Homology Medicines, Inc., a Bedford, Mass.-based genetic medicines company translating proprietary gene editing and gene therapy technologies into novel treatments for patients, closed an $83.5m Series B financing.
The round was led by Deerfield Management with participation from new investors Fidelity Management and Research Company, HBM Healthcare Investments, Maverick Ventures, Novartis, Rock Springs Capital, Vida Ventures, Vivo Capital and Alexandria Venture Investments and existing investors 5AM Ventures, ARCH Venture Partners and Temasek. In conjunction with the financing, Homology has appointed Cam Wheeler and Mahendra Shah, Ph.D., Managing Director at Vivo Capital, to its Board of Directors.
The company, which has raised $127m since launching in 2016, intends to use the funds to advance its lead development candidate that is currently in preclinical IND-enabling studies for an inborn error of metabolism disease and to progress AMEnDR™ (AAV-Mediated Editing by Direct Homologous Recombination) technology into the clinic for rare genetic diseases.

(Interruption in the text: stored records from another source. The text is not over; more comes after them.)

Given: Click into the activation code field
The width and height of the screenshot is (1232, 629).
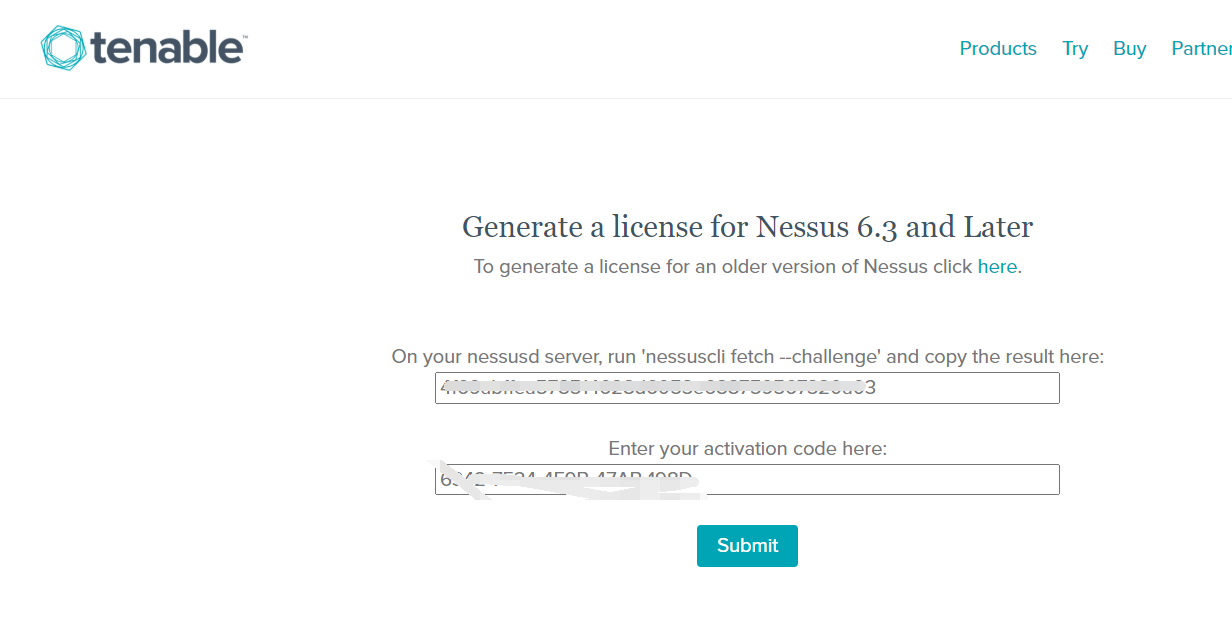Looking at the screenshot, I should click(747, 480).
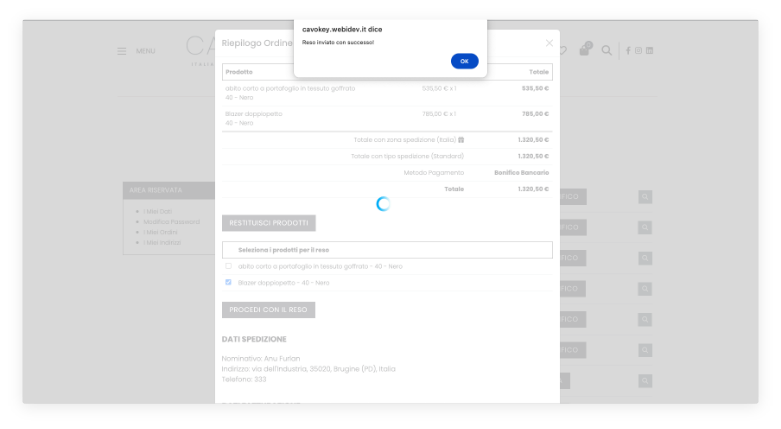The image size is (781, 429).
Task: Open the Instagram social icon
Action: [638, 50]
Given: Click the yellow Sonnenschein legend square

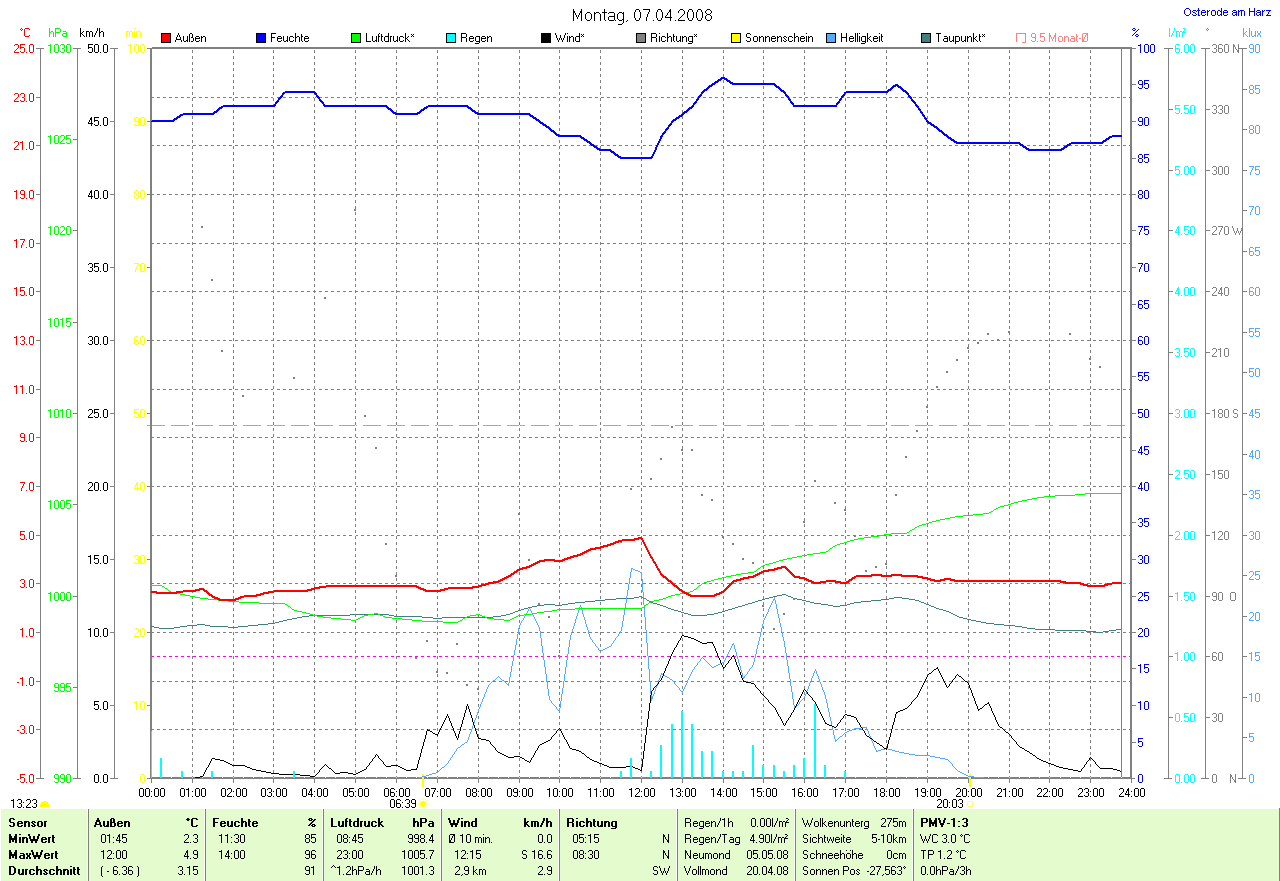Looking at the screenshot, I should [737, 38].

Led by Arthur Tzianabos, Ph.D., Chief Executive Officer, Homology Medicines translates proprietary gene editing and gene therapy technologies into novel treatments for patients with rare diseases. Its AMEnDR is a broadly applicable platform that enables highly efficient homologous recombination-based in vivo genomic correction of disease mutations or precise insertion of therapeutic sequences. It does not use exogenous nucleases or promoters.